Outre le caractère fortuit du coup de bras de l’attaquant, un laps de temps s’écoule qui rend caduc le concept d’immédiateté : il est juste de valider le but égalisateur
Pas d’immédiateté, donc but valable. Pour les arbitres, le but de Davis (Udinese) en fin de match contre la Lazio n’était pas à annuler, donc l’arbitre Colombo a bien fait : outre le caractère fortuit du coup de bras de l’attaquant, un laps de temps s’écoule qui fait perdre toute sa signification au concept d’immédiateté inscrit dans le règlement.
Précédents— Il y a quelques années, un but d’Ibra (2020, Milan-Fiorentina) a été annulé pour une touche de main avant un but construit sur une longue période et après avoir éliminé plusieurs adversaires. Cette situation, jugée correcte à l’époque, a conduit à une mise à jour de la « casuistique » et, outre le but marqué directement avec une touche non réglementaire (main ou bras), qui doit évidemment être annulé, voici le concept d’immédiateté qui décrète l’annulation du but qui survient « immédiatement après que le ballon a touché les mains/bras, même de manière accidentelle ».

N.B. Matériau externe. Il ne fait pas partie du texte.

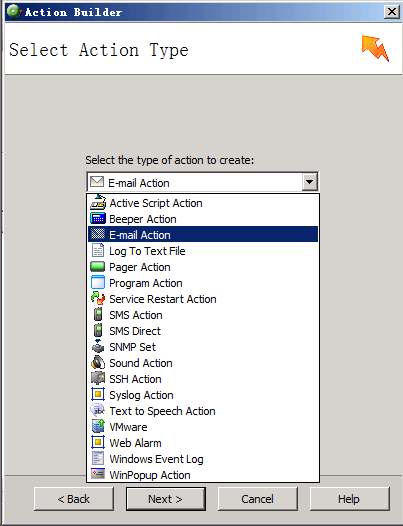Collapse the action type dropdown arrow
The height and width of the screenshot is (526, 403).
pyautogui.click(x=309, y=182)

temps et faits — Traduction : ballon sur le bras, contrôle, tir, but du même joueur, style Meister (Pise). Ce qui n’a pas été le cas avec Davis qui, entre le contact avec le bras et le but, a mis neuf secondes à développer son action, pendant lesquelles deux joueurs ont été éliminés. Une immédiateté perdue. Étant donné que le premier contact avec le bras de Palma n’est pas punissable, tout comme celui de Davis, il y a donc une construction dans un laps de temps plus large que le concept d’immédiateté. But régulier. « Il n’y a pas de faute – voici la règle numéro 12 – si le ballon (passé ou conduit) parcourt une certaine distance et/ou s’il y a plusieurs passes avant que le but ne soit marqué. Ou s’il s’écoule un certain laps de temps entre le contact accidentel et le but ». On pourrait discuter (et on en discutera) du laps de temps, mais dans ce cas, l’immédiateté n’a pas été déclenchée.